Kafvin menatap Aruni yang saat ini memilih untuk membuang mukanya ke segala arah. Pemandangan itu mengusiknya dan membuat nada suaranya terdengar rendah penuh emosi. "Untuk memperbaiki keadaan." Kafvin menajamkan matanya.
Aruni tertawa miris, lalu kembali bersikap datar. "Memperbaiki keadaan? Apanya yang diperbaiki?" Ucapannya itu terkesan mengejek, namun Aruni berusaha untuk mengucapkannya dengan datar.
Kafvin menegakkan punggungnya lalu menatap Aruni dengan tatapan menusuk, Aruni mencoba untuk menghindari tatapannya.
"Kita, aku ingin memperbaiki kita berdua." Suara Kafvin berubah lembut, membuat Aruni tertegun dengan ucapannya. Gadis itu baru berani menatap Kafvin setelah perkataannya itu, dan tatapan itu. Tatapan seorang lelaki yang mendamba cintanya, tatapan yang berlumur luka tak kasat mata.
Aruni menatap Kafvin dalam-dalam, membaca raut wajah Kafvin bagai lukisan indah monalisa yang misterius. Jelas ada kesedihan di mata pria itu, namun hanya berselang beberapa detik terganti raut wajah yang sulit ditebak. Kafvin menyembunyikan dan menunjukkan isi hatinya, hanya supaya Aruni dapat menebak teka-teki itu.
"Kamu..." Aruni masih menatap lekat kedua mata Kafvin, sebelum rasa gugup menyergapinya ketika sadar wajahnya begitu dekat dan hampir menghapus jarak diantara mereka. Dan Aruni harus meringis menahan malu menatap sebagian besar penghuni kantin menatap ke arah mereka dengan sikap keponya. Mampus, rutuknya.
"Saya serius dengan ucapan saya. Kalau kamu benar-benar mau," suara Kafvin mendadak kaku. Dengan logat formal nya yang baru ia sadari, Kafvin berdiri tegak lalu ia melangkah menjauh membiarkan Aruni yang masih terdiam.
Aruni masih setia duduk dikursi kantin yang entah kenapa sekarang terasa lengket, melihat beberapa penghuni kantin menatapnya membuat Aruni merasa berat untuk pergi. Bukan karena ia suka diperhatikan, namun karena ia sedikit merasa malu, Aruni enggan untuk sekadar mengangkat kaki.

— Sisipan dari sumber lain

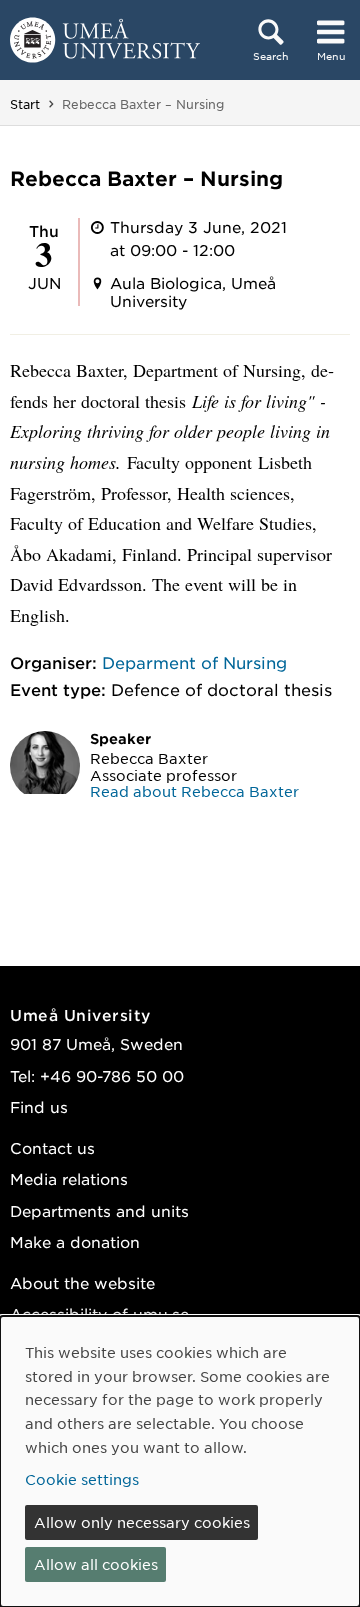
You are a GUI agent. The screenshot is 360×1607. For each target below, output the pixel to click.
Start (25, 104)
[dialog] (180, 1461)
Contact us (52, 1147)
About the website (82, 1282)
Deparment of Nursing (194, 662)
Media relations (69, 1178)
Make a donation (75, 1241)
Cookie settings (82, 1479)
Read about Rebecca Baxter (194, 791)
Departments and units (99, 1210)
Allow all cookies (96, 1564)
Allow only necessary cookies (142, 1522)
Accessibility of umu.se (99, 1313)
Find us (39, 1106)
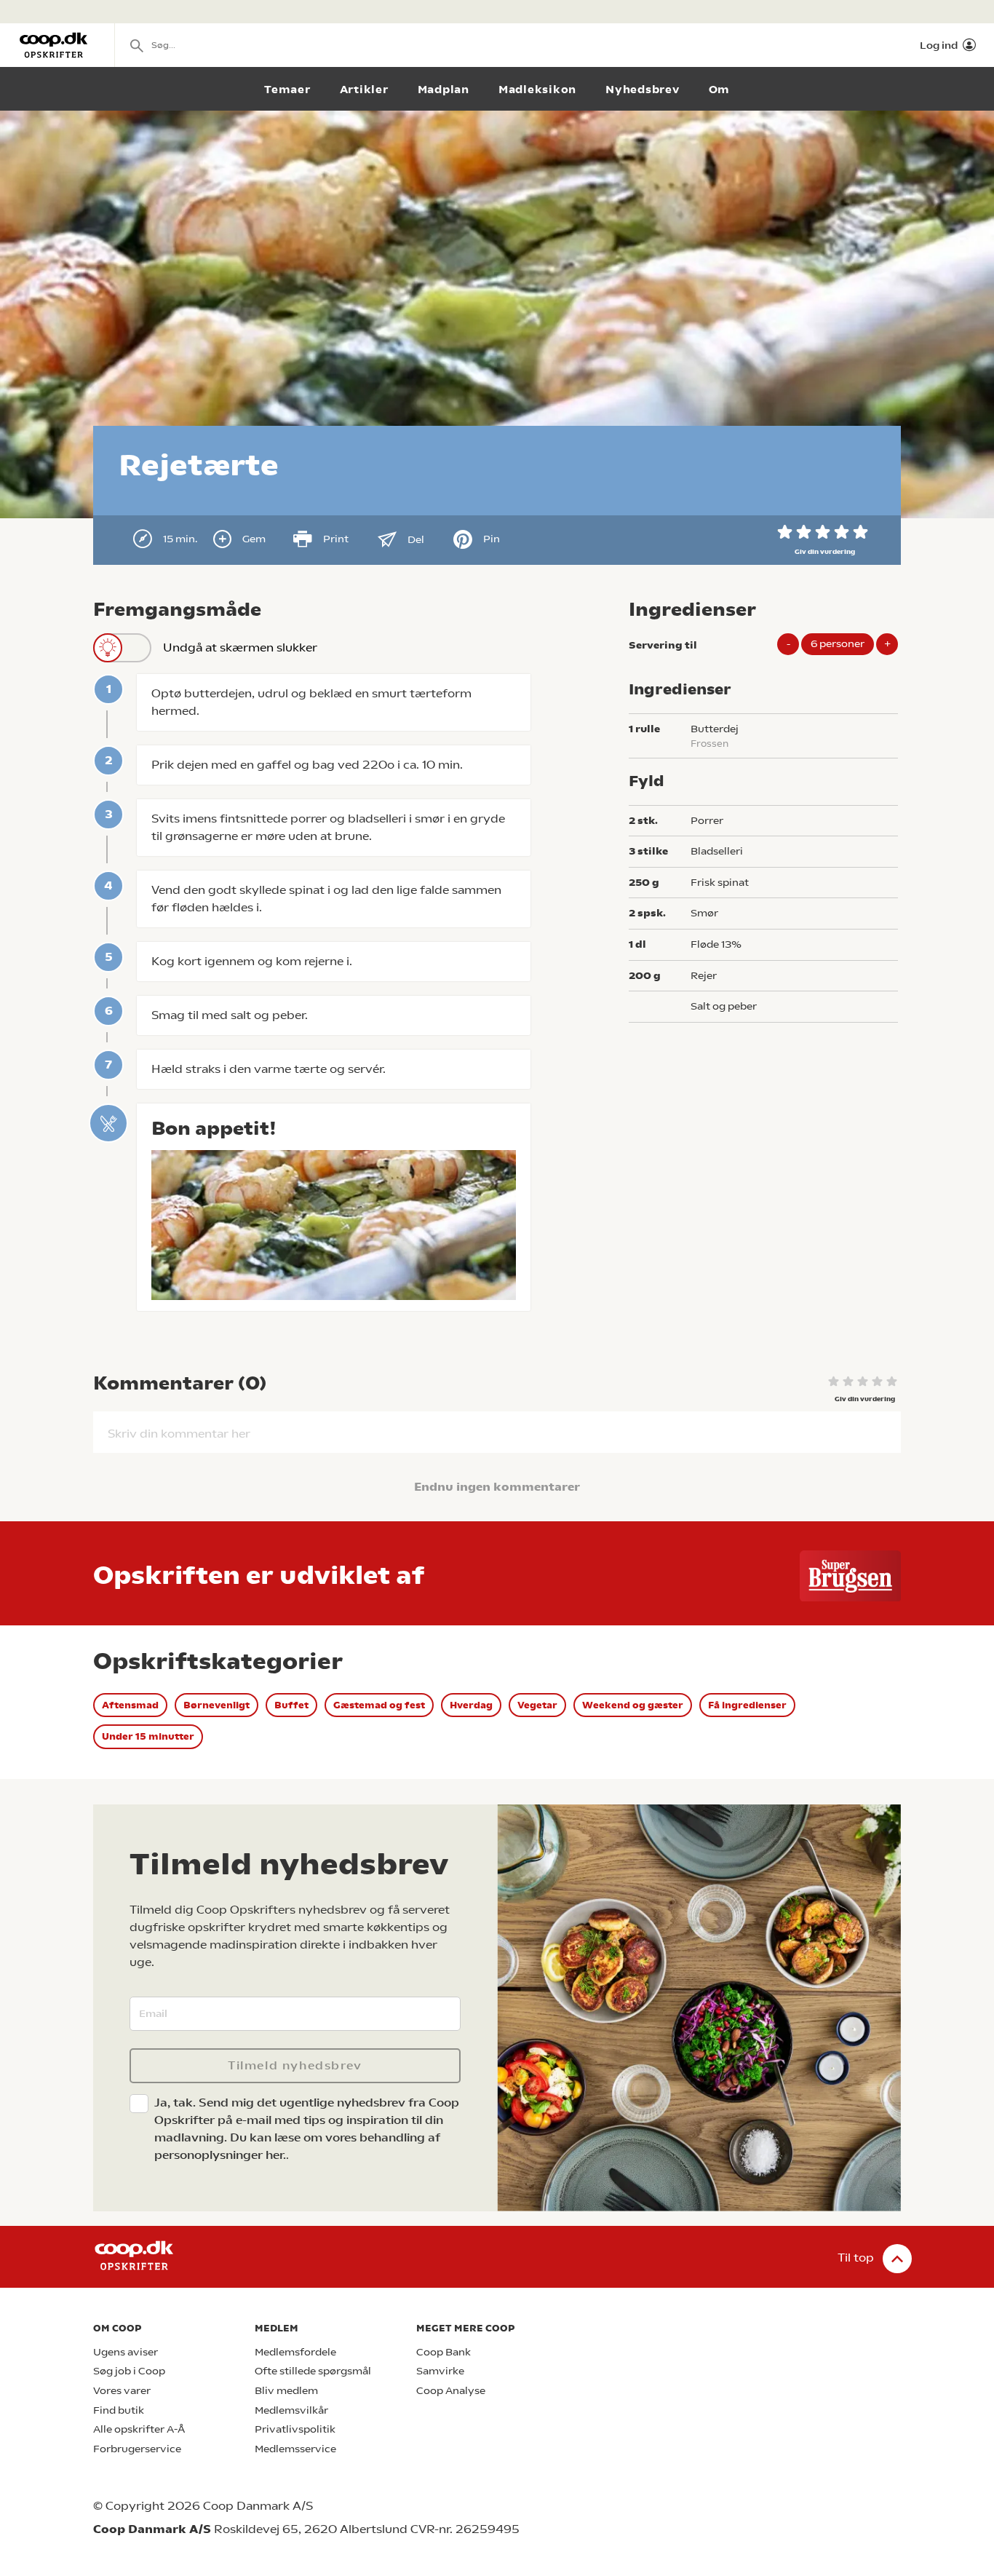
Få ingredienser (747, 1705)
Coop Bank (443, 2352)
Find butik (118, 2410)
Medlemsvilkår (291, 2410)
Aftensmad (130, 1705)
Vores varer (122, 2391)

Tiba-tiba Aruni merasakan tangannya disentuh dengan sesuatu yang dingin. Aruni menatap cappuchino cincau favoritnya, lalu terperangah menatap siapa yang memberikannya minuman itu. Pria itu tersenyum tipis, nyaris tidak terlihat jika saja mata Aruni tidak sejeli ini.
"Untuk kamu, saya pamit." Ia berujar setengah berbisik, lalu melangkah lebar dengan tenang meninggalkan Aruni yang masih mencoba menetralkan hatinya. Capcin, semua orang juga bisa membelinya. Selain karna minuman itu murah, minuman itu juga mudah didapatkan.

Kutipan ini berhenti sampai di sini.